A problem is NP-complete if it lies in NP and every problem in NP reduces to it by a polynomial-time reduction; such problems are the maximally hard members of NP, equivalent to one another up to efficient transformation.

Scope

This topic covers the class NP of problems verifiable in polynomial time, polynomial-time many-one reductions, the Cook–Levin theorem establishing satisfiability as NP-complete, Karp's catalogue of NP-complete combinatorial problems, and the methodology of proving new problems NP-complete by reduction from known ones.

Core questions

What does it mean for a problem to be among the hardest in NP?
How does the Cook–Levin theorem identify a first NP-complete problem?
How are reductions used to prove that a new problem is NP-complete?
Why does the NP-completeness of one problem have implications for thousands of others?

Key theories

Cook–Levin theorem: Boolean satisfiability is NP-complete because the computation of any polynomial-time verifier can be encoded as a satisfiability instance, providing the foundational complete problem from which others are derived.
Karp reductions and the web of NP-complete problems: Karp showed that twenty-one natural problems, from graph coloring to the traveling salesman decision problem, are NP-complete by polynomial-time reductions, launching the practice of establishing hardness through a growing network of reductions.

Clinical relevance

NP-completeness is the practical diagnostic of intractability: once a problem in scheduling, logistics, design, or verification is shown NP-complete, engineers stop seeking a guaranteed-fast exact algorithm and turn to approximation algorithms, heuristics, integer-programming solvers, or restrictions that make the problem tractable.

History

Cook proved satisfiability NP-complete in 1971, and Levin independently obtained equivalent results in the Soviet Union.

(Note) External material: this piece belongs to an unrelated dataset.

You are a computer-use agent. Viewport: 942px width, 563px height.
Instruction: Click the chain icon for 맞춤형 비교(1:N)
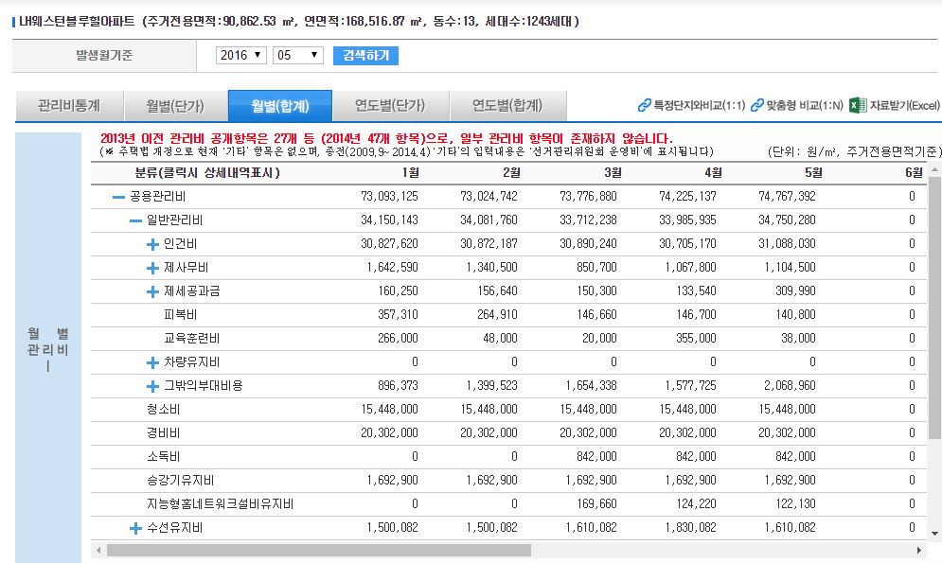click(756, 105)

In 1972 Karp demonstrated twenty-one further NP-complete problems, revealing the phenomenon's pervasiveness and making NP-completeness the central tool for diagnosing computational hardness.

Key figures

Stephen Cook
Leonid Levin
Richard Karp

Seminal works

cook1971
karp1972

Frequently asked questions

What does NP stand for?: NP means nondeterministic polynomial time. Equivalently, a problem is in NP if a proposed solution can be checked in polynomial time, even if finding one seems hard. The traveling salesman route below a given length is easy to verify once given but apparently hard to discover.
How do you prove a new problem is NP-complete?: You show two things: that the problem is in NP, so candidate solutions are checkable quickly, and that some known NP-complete problem reduces to it in polynomial time. The reduction transfers the known hardness, placing the new problem among the hardest in NP.